Minister of Health
- In office 2000–2004

= Francisco Songane =

Francisco Songane is a medical doctor and former Minister of Health of Mozambique who served from 2000 to 2004. He is a recognized "champion of maternal and child health" and has been "recognized both nationally and internationally for innovation and leadership" in the field of maternal and child health.

==Early career==
Dr. Songane is medical doctor specialized in obstetrics/gynaecology and public health. His medical degree is from the University of Eduardo Mondlane in Maputo, Mozambique. He trained at St. James University Hospital in Leeds, UK. He holds a master's degree in Public Health (MPH) from Boston University and Masters of Science in Financial Economics (MS) from the University of London, UK.

==World Health Organization==
In December 2005, Dr. Songane was named the new Director of the Partnership for Maternal, Newborn and Child Health. This 'partnership' has more than 300 governmental, inter-governmental and non-governmental members working to ensure the well-being of all women, infants and children. In announcing his naming to the post of Director, the Medical News Today, stated that "[a]s Minister of Health of Mozambique, Dr. Songane is credited for using a partnership approach for averting the outbreak of disease during the floods of 2000 and 2001, as well as for the conclusion and operational launch of the country's health-sector strategy. He worked to introduce innovative interventions into the Mozambican health system, including Hepatitis B vaccine, trials on a potential Malaria and use of a more effective Cholera vaccine, as well as antiretroviral therapy into the public system—an example that has been shared globally."

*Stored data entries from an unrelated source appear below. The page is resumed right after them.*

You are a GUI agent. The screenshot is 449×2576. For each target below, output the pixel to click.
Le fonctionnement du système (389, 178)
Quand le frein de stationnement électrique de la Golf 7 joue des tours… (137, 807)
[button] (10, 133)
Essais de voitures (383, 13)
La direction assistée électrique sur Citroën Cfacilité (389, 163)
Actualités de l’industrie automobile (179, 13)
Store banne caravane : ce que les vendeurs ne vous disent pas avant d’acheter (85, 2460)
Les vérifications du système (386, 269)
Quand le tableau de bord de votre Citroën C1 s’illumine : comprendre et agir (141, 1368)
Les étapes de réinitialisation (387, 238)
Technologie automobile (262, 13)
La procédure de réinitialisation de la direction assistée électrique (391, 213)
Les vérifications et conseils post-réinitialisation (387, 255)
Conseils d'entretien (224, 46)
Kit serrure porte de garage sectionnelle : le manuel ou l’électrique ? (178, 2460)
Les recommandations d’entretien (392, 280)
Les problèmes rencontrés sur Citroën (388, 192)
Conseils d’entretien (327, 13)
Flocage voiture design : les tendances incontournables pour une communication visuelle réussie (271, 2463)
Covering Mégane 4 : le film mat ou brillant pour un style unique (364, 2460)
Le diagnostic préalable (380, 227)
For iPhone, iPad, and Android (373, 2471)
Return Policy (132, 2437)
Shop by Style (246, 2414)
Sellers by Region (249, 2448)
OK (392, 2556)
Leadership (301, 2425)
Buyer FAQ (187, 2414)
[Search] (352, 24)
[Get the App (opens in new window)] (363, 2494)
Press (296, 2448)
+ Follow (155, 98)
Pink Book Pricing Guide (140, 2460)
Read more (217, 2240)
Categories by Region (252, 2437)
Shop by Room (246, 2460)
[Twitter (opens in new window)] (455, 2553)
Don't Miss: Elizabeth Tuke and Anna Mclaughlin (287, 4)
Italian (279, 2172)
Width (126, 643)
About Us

Dr. Songane has been a vocal defender of the human rights of women and children before the UN Human Rights Council and at other leading international meetings.

==Selected publications==

- J. Bryce, N. Terreri, C. Victora, E. Mason, B. Daelmans, Z. Bhutta, F. Bustreo, F. Songane, P. Salama, T. Wardlaw, "Countdown to 2015: tracking intervention coverage for child survival," The Lancet, Volume 368, Issue 9541, pp. 1067–1076 (2006).
- Marcelino E.S. Lucas, Jacqueline L. Deen, Lorenz von Seidlein, Xuan-Yi Wang, Julia Ampuero, Mahesh Puri, M.S., Mohammad Ali, M. Ansaruzzaman, Juvenaldo Amos, Arminda Macuamule, Philippe Cavailler, Philippe J. Guerin, Claude Mahoudeau, Pierre Kahozi-Sangwa, Claire-Lise Chaignat, Avertino Barreto, Francisco F. Songane, and John D. Clemens, "Effectiveness of Mass Oral Cholera Vaccination in Beira, Mozambique," The New England journal of Medicine, Vol. 352, No. 8, pp. 757–767 (24 February 2005).
- FF Songane, S Bergström, "Quality of registration of maternal deaths in Mozambique: a community-based study in rural and urban areas," Social Science & Medicine, Volume 54, Issue 1, pp. 23–31(January 2002).
- Bergström S, Povey G, Songane F, Ching C., Seasonal incidence of eclampsia and its relationship to meteorological data in Mozambique," Journal of Perinatal Medicine, Vol. 20, Issue 2, pp. 153–8(1992).